Between 2011 and 2013, Rewired State ran a series of Parliament Hack events in association with the UK Parliament, with the aim to build new apps using parliamentary data.

== Young Rewired State ==
Rewired State formed a sister organisation, Young Rewired State, to bring young developers together to solve real world problems. Young Rewired State ran its own series of Festival of Code hack days from 2009. The last event run by Young Rewired State was the 2015 Festival of Code, and the organisation was formally dissolved in February 2019. Young Rewired State also ran various "Hyperlocal" centres across the UK, which provide coding challenges across the year, rather than being focused on one week as in the Festival of Code.

Many developers who participated in Young Rewired State events learned coding skills outside the traditional school curriculum.

=== Festival of Code ===
Between 2009 and 2015, Young Rewired State held a national five-day hackathon where attendees across the UK took part in a competition to make an application including at least one piece of open government data.
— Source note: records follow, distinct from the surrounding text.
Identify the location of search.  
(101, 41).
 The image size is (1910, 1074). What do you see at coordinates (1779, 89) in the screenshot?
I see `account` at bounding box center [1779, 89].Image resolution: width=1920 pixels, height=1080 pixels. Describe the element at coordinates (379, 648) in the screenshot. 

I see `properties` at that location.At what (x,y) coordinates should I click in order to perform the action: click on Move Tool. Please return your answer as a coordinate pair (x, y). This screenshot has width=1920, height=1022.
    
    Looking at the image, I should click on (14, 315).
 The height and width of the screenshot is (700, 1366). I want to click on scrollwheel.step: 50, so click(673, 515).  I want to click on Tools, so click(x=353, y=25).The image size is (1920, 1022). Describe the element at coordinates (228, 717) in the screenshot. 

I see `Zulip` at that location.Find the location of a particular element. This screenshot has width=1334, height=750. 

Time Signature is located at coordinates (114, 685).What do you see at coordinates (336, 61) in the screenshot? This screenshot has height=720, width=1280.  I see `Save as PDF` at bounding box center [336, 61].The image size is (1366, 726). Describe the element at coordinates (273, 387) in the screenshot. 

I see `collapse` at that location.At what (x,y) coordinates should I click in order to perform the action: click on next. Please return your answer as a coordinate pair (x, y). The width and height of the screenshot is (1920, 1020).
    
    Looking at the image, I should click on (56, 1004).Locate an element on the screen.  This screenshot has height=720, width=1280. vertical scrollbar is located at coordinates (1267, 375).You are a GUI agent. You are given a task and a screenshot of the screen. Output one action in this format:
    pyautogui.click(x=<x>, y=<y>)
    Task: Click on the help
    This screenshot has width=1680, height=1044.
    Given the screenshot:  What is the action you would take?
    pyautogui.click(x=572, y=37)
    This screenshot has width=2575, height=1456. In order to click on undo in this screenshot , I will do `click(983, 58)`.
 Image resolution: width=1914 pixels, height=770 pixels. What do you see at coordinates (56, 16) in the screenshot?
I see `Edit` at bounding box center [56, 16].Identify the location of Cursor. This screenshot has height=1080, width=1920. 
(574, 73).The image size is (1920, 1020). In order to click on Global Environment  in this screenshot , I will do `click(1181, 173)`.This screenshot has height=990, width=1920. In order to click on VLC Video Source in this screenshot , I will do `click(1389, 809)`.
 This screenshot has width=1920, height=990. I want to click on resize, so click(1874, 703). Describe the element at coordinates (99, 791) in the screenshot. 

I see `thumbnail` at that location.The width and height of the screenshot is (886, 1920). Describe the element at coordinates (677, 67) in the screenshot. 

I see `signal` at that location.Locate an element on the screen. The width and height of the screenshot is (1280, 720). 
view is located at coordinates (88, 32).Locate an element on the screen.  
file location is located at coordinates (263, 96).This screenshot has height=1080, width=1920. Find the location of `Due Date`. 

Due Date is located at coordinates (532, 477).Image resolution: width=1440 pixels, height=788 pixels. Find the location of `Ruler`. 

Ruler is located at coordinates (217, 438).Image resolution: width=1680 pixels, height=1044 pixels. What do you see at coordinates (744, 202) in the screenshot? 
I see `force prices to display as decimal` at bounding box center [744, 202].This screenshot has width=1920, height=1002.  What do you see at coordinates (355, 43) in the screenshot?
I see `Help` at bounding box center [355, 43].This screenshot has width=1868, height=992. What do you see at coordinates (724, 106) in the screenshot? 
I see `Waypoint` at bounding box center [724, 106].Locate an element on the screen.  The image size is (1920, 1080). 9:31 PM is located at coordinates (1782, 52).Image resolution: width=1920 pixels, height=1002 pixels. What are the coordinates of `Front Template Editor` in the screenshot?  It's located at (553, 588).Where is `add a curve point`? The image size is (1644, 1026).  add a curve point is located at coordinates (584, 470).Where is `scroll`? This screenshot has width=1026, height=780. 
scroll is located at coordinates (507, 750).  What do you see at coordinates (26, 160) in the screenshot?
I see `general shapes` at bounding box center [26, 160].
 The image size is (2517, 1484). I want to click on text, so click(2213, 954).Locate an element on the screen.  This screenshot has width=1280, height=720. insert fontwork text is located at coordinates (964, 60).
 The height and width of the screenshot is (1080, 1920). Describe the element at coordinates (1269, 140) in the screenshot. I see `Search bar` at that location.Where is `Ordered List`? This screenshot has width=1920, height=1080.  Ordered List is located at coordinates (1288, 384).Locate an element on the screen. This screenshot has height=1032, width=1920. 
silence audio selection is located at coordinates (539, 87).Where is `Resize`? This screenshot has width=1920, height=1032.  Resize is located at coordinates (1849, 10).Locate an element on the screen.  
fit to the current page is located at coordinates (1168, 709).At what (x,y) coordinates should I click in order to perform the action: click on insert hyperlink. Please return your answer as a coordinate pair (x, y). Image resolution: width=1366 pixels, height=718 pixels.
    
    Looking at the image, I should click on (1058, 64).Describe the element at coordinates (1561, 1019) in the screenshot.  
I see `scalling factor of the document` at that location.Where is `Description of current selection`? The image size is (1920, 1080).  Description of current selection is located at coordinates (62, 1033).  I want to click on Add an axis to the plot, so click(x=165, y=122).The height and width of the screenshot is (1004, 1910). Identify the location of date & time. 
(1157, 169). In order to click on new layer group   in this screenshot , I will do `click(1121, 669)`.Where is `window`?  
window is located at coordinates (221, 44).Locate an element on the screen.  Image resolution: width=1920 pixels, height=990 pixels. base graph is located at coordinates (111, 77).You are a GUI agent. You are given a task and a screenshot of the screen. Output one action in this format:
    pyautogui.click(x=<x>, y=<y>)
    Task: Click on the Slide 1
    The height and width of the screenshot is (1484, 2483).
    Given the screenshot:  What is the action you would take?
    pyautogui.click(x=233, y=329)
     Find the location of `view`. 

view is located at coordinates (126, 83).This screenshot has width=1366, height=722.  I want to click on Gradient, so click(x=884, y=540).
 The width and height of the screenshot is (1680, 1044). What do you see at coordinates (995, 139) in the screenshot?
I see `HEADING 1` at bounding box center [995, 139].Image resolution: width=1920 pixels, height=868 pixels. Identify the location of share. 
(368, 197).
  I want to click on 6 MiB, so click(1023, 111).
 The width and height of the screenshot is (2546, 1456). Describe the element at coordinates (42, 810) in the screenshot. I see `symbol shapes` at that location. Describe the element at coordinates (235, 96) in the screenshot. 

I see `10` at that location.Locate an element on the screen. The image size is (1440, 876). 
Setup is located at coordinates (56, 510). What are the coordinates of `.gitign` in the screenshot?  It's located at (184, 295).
This event was initially called "Young Rewired State", but was renamed in 2012 to the "Festival of Code".

In 2009, when the event first started, there were only 50 participants attending a weekend at Google's London offices. This number rose to roughly a thousand young people participating across United Kingdom and in centres in other countries. Between the first event in 2009 and the penultimate event in 2015 the proportion of female participants rose from 2% to 30%.

In 2016, it was announced that year's Festival of Code would be postponed to 2017, but the event did not occur in 2017 or in subsequent years.

== Other events ==
Rewired State also ran a number of other government data hack days including Rewired State: Culture, (H)activate, Middle East Hack, Follow the Data, and Carbon and Energy Hack Weekend.

== Last event and closure ==
National Hack the Government Day and other events ran annually until the last event in 2015. Between 2015 and 2016, Rewired State was run as a consultancy business by Emma Mulqueeny. The company was dissolved in 2018.